Je tente une nouvelle fois de chasser ces paroles de mon esprit.

Je suis Icarys et je veux simplement retrouver ma forme originelle.

Lylith lâche ses bagages et part s'affaler dans le canapé. Elle lâche un profond soupir. Je sais qu'elle a été beaucoup secouée, tout à l'heure. Ça se comprend, ces entités ténébreuses étaient effrayantes. Même moi, j'ai senti le désespoir et la peur qu'elles inspiraient.

Après que les membres de la congrégation nous eurent ordonné de ne rien dire, nous avons fait nos valises et sommes partis dans l'après-midi. Lylith s'est terrée dans le silence et je n'ai pas essayé de la faire parler. Moi aussi, j'étais perdu dans mes pensées. Elle n'a d'ailleurs pas été plus bavarde durant le trajet. Contrairement à l'aller, elle n'a pas essayé de faire la conversation.

Soudain, elle éclate en sanglots. Carl, qui était adossé au mur, se précipite vers elle. Quant à moi, je fronce les sourcils. Le son de ses pleurs qu'elle essaye d'étouffer me lacère le cœur. Du moins, c'est la sensation étrange que je ressens à chaque fois que je la vois triste.

Je m'approche à mon tour et prends place à ses côtés sur le divan. Je l'attire à moi et elle se réfugie dans mes bras.
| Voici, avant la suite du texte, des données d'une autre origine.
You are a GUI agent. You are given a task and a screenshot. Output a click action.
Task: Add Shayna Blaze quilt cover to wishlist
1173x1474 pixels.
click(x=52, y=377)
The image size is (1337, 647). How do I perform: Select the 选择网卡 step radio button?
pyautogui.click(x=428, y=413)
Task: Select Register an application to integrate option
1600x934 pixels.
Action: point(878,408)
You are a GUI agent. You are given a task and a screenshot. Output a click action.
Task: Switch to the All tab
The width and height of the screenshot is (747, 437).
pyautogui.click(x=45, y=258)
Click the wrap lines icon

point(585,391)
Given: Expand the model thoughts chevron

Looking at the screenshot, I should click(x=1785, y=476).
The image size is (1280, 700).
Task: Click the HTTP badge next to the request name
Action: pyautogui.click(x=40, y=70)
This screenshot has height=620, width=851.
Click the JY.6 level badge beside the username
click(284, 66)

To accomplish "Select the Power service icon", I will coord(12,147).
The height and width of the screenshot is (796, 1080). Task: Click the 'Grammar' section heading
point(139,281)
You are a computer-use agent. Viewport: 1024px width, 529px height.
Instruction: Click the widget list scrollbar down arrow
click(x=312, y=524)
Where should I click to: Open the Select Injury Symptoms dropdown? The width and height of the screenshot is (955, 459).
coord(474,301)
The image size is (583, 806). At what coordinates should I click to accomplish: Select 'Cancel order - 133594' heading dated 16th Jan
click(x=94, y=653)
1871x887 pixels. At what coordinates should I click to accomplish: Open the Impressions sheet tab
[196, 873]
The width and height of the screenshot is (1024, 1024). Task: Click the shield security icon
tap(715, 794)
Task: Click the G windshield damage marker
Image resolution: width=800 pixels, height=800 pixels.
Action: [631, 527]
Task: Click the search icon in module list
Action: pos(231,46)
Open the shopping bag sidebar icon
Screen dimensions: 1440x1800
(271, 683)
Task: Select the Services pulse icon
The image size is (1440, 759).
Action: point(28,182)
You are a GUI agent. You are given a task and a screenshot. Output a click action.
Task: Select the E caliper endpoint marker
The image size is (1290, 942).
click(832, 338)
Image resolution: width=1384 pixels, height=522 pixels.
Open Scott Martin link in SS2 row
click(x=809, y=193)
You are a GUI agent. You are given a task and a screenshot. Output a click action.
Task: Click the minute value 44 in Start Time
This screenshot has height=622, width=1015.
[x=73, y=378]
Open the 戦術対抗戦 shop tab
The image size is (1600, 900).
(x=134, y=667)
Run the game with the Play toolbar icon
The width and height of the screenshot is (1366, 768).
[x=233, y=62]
Je ne dis rien et me contente de lui caresser les cheveux. Collé contre ses jambes, son balai projette un regard menaçant dans mon esprit.

Qu'est-ce que tu lui as fait ? lâche-t-il sur le ton du reproche.

Je secoue la tête. Je n'ai pas envie de me disputer avec un morceau de bois. Face à ma réaction, il comprend que la situation est plus compliquée qu'elle n'en a l'air.

— Je suis désolée, renifle Lylith. Je ne comprends pas ce qu'il me prend.

Elle se redresse et essuie ses yeux d'un revers de main.

— Ce n'est rien. La journée a été intense.

Elle se lève.

— Oui. Un peu trop.

Elle expire et inspire plusieurs fois d'affilée avant de retrouver son sourire habituel.

— Tu n'es pas obligée de te forcer, dis-je.